(YOUR OBJECTIVE) Reproduce exactly the entries from the "The height and" line to the end. Skip all pictures.
(DATA PROVIDED)
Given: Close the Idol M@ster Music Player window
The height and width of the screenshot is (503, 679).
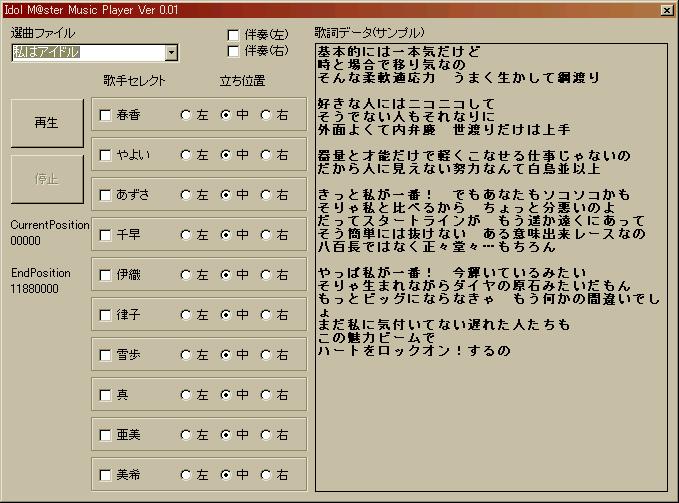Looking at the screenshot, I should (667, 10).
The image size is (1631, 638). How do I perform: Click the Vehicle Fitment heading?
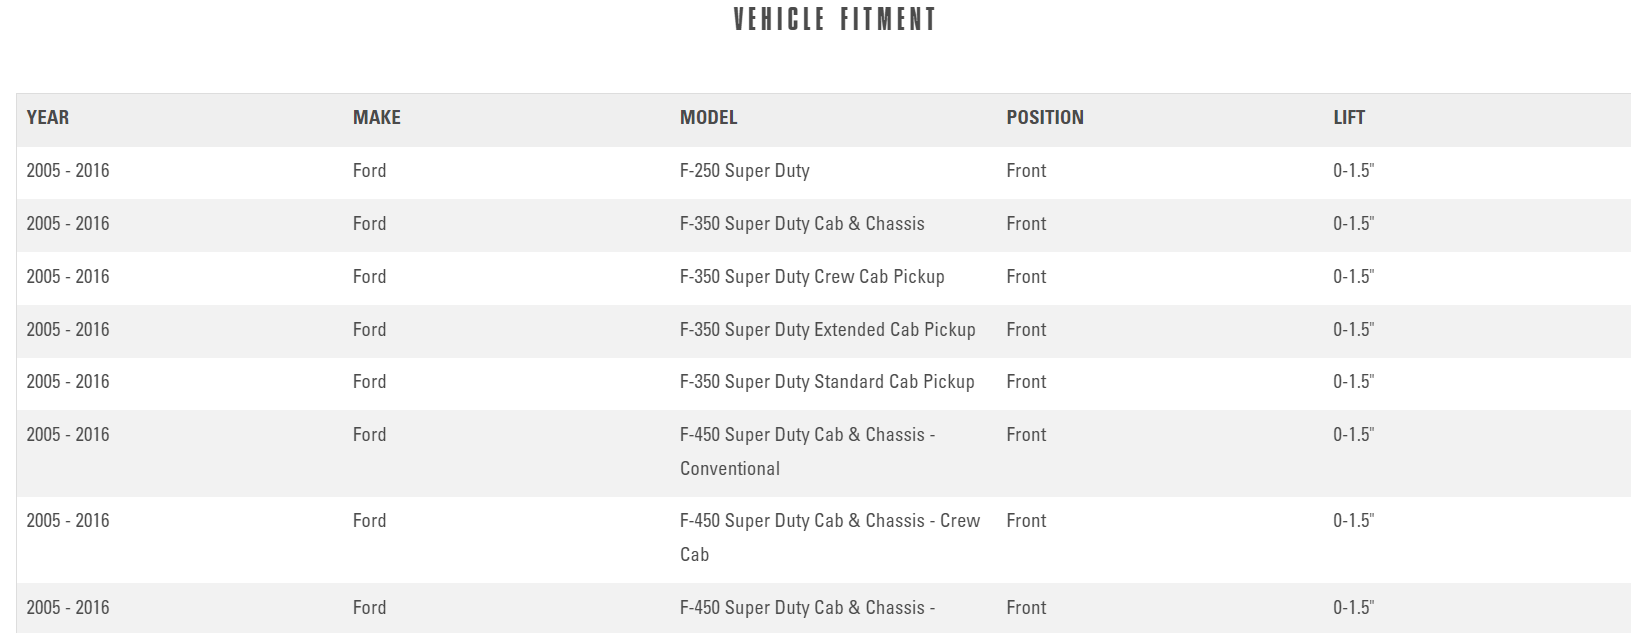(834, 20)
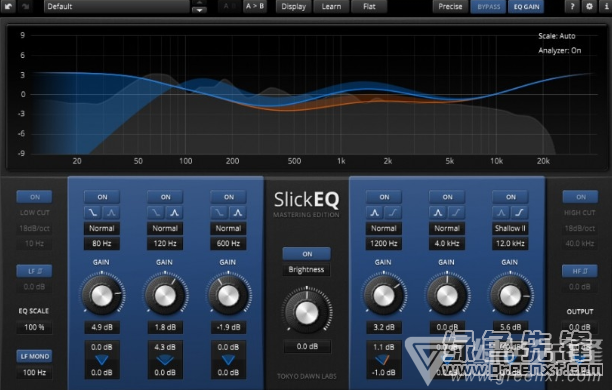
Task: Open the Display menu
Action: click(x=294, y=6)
(End DATA PROVIDED)
(RESPONSE FOR THIS EXERCISE)
The height and width of the screenshot is (503, 679).
Looking at the screenshot, I should (667, 10).
The image size is (1631, 638). How do I perform: Click the Vehicle Fitment heading?
(834, 20)
Task: Open the Display menu
Action: click(x=294, y=6)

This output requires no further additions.